• [EXCERPTED TEXT]:
━━━━━━━━━━━━━━━━━━━━

# Partitions between fixtures - 2006 IBC & IPC



## Papio Bldg Dept

I know I have seen a requirement for partitions between urinals in the code, but I am unable to find it today.  Is there a section of the code that regulates when partitions are required.  I have even looked in the accessibility chapter for scoping, and coming up blank.  Looking for a refresher.  Thanks.


----------



## Moscow

2009 IBC section 2903 will give you your answer

Good Luck

Justin

OOPS guess I should of read your post I also can not find it in the 2006


----------



## Papio Bldg Dept

Moscow said:
			
		

> 2009 IBC section 2903 will give you your answerGood Luck
> 
> Justin
> 
> OOPS guess I should of read your post I also can not find it in the 2006


Thx.  That is a new section in the 2009 code.  I swear I have seen the urinal partition requirement in the 2006 when more than one urinal is provided.  The search continues.


----------



## Papio Bldg Dept

Found it!  IPC 310.4 for water closets & 310.5 for urinals...sandwiched between 309 (Flood Hazard Resistance) and 311 (Toilet Facilities for Workers) in the General Requirements Chapter.  I can think of no better place to put it.  No wonder they moved it in the 2009 codes.  Thx again Moscow.  Your 2903 reference actually helped me to find it.


----------



## steveray

Hunhhh.....No 310.5 in my 2003,,,,,I will have to wait to catch up with the rest of the world....or do you think I can get there because the urinals are a substitution for the W/C....?

━━━━━━━━━━━━━━━━━━━━

• [PROBLEMS]:
- A) Using the urinal partition thread, decide whether each statement agrees with it, answering yes or no and quoting the deciding words: (i) Moscow's first reply pointed to 2009 IBC section 2903; (ii) IPC 310.5 covers water closets; (iii) steveray found section 310.5 in a 2003 code.
- B) List every code section number cited in the urinal partition thread.
- C) Resume the urinal partition thread from where it stops.

• [Word and element pointing data]:
━━━━━━━━━━━━━━━━━━━━

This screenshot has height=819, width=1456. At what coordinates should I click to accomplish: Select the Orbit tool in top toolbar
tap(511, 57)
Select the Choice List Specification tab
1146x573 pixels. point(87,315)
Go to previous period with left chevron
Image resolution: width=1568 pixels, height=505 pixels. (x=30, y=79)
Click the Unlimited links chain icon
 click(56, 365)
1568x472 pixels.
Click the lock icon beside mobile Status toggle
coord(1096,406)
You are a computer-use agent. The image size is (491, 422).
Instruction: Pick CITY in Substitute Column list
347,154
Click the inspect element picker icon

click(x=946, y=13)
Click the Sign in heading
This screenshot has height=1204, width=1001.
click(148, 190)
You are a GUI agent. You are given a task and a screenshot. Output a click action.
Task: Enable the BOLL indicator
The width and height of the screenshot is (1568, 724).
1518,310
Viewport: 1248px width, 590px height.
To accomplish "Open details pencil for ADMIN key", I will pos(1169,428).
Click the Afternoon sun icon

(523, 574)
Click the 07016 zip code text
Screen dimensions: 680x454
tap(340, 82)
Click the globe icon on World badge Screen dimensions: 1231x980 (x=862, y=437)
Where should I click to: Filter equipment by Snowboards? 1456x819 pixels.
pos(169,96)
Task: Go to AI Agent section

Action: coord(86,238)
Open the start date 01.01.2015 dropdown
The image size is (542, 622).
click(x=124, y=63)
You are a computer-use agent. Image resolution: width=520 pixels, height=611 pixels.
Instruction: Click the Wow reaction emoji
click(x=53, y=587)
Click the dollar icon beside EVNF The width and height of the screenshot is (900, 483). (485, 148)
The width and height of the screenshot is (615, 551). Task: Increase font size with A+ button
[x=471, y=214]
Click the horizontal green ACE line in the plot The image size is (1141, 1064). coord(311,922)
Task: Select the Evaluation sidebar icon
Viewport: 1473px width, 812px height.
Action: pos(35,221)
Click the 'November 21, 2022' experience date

━━━━━━━━━━━━━━━━━━━━

• [ANSWERS FOR THIS EXERCISE]:
- A)
(i) Yes: "2009 IBC section 2903 will give you your answer"
(ii) No: "IPC 310.4 for water closets & 310.5 for urinals"
(iii) No: "No 310.5 in my 2003"

- B) 2903, 310.4, 310.5, 309, 311

- C)
----------



## Examiner

Now take a look at the urinal screen's size especially the distance from the floor to the bottom and to the top of the urinal screen.  Manufacturers do not make the urinal screen tall enough.  Now look at the requirement for how far the urinal screen must project beyond the urinal basin.  It takes a 24" wide urinal screen to comply.


----------



## Papio Bldg Dept

Examiner said:
			
		

> Now take a look at the urinal screen's size especially the distance from the floor to the bottom and to the top of the urinal screen.  Manufacturers do not make the urinal screen tall enough.  Now look at the requirement for how far the urinal screen must project beyond the urinal basin.  It takes a 24" wide urinal screen to comply.


I wonder how many urinal troughs comply with the privacy requirements....one big urinal, no partition required.


----------



## peach

It's not a matter of partition spacing; it's a matter of center to center spacing of the fixtures. always 30".. not less than 15" from side wall, partition or vanity. IPC 405. hasn't changed in forever.

No requirement to separate urinals by code.. health department sometimes requires it.


----------



## mark handler

2010 CALIFORNIA PLUMBING CODE CPC TABLE 4-3

Each water closet shall occupy a separate compartment which shall be equipped with a door, door latch and clothes hook. The door and the walls or partitions between fixtures shall be sufficient to assure privacy.


----------



## peach

talking about urinals, not water closets


----------



## mark handler

peach said:
			
		

> talking about urinals, not water closets


My bad...........


----------



## peach

as long as you have at least 30" c/c of the urinals and at least 15" from c/l of urinal to partition (if installed - does not appear to be a code requirement), you're good.  IF you install partitions, your c/c of the urinals will be more than 30".

I don't know (and don't profess to know or CARE to know) how you guys do your business.


----------



## Pcinspector1

papio, I think there is a IBC2009 code change requiring the divider between a urinal be 6" past the lip, but I don't have a 2009 code book to confirm.

pc1


----------



## Examiner

_2006 IPC Section 310.5 Urinal partitions Each urinal utilized by the public or_

_employees shall occupy a separate area with walls or partitions to provide privacy....._

Yes urinal screens are required.

Trough urinals are no longer legal to install.  Existing installation are allowed to remain.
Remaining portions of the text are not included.